=== Listed records ===

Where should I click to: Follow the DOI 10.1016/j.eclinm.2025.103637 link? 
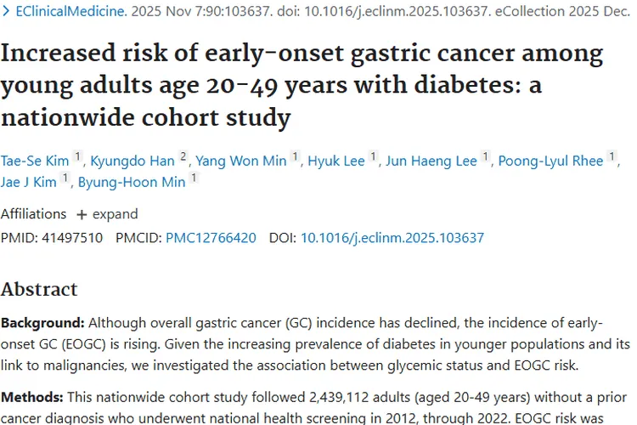pyautogui.click(x=392, y=238)
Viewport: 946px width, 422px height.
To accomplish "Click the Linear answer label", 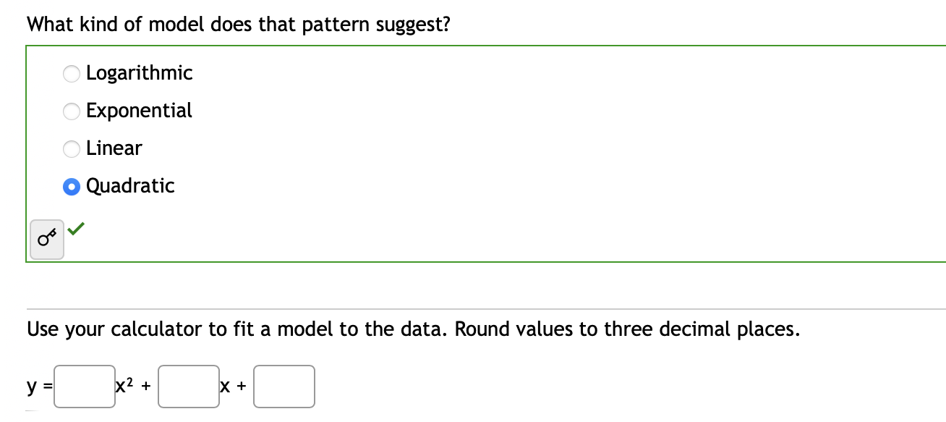I will pyautogui.click(x=114, y=148).
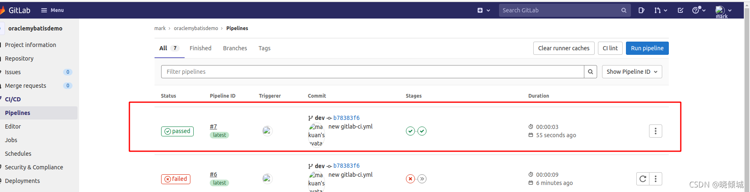Open commit b78383f6 link for pipeline #7
This screenshot has width=750, height=192.
pos(346,118)
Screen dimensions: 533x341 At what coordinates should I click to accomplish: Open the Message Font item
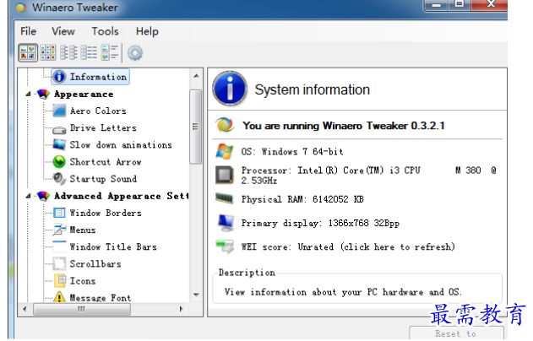pos(100,298)
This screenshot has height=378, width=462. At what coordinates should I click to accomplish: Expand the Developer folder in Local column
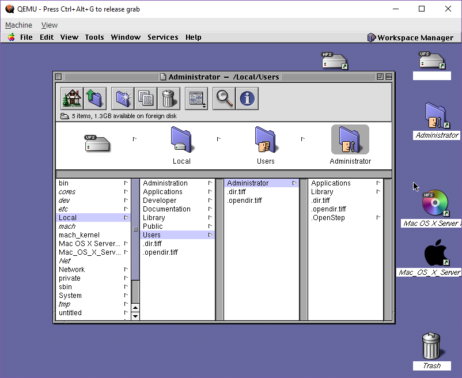160,201
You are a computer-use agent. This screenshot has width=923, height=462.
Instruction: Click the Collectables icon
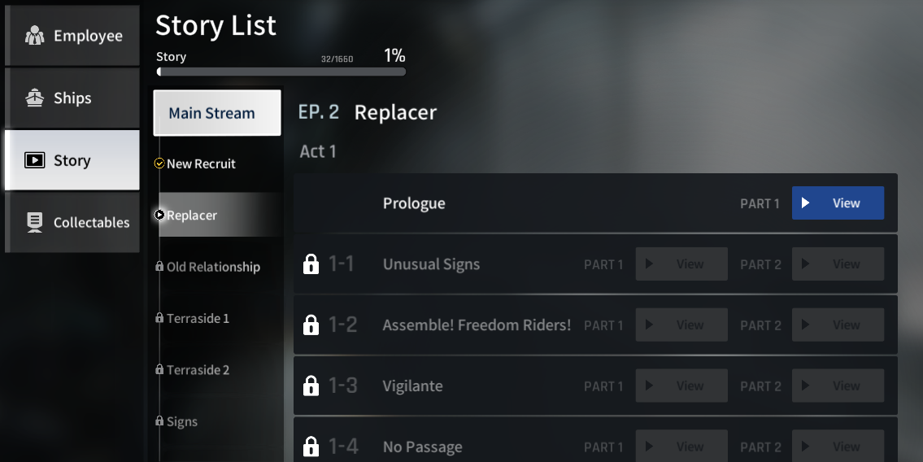coord(34,222)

===

* Your assignment
Quote verbatim every line starting at the line that contains "This screenshot has height=378, width=462." and ending with the last line of the records; omit all pictures.

* Response box
This screenshot has height=378, width=462. At what coordinates should I click to accomplish: Expand the Developer folder in Local column
160,201
You are a computer-use agent. This screenshot has width=923, height=462.
Instruction: Click the Collectables icon
coord(34,222)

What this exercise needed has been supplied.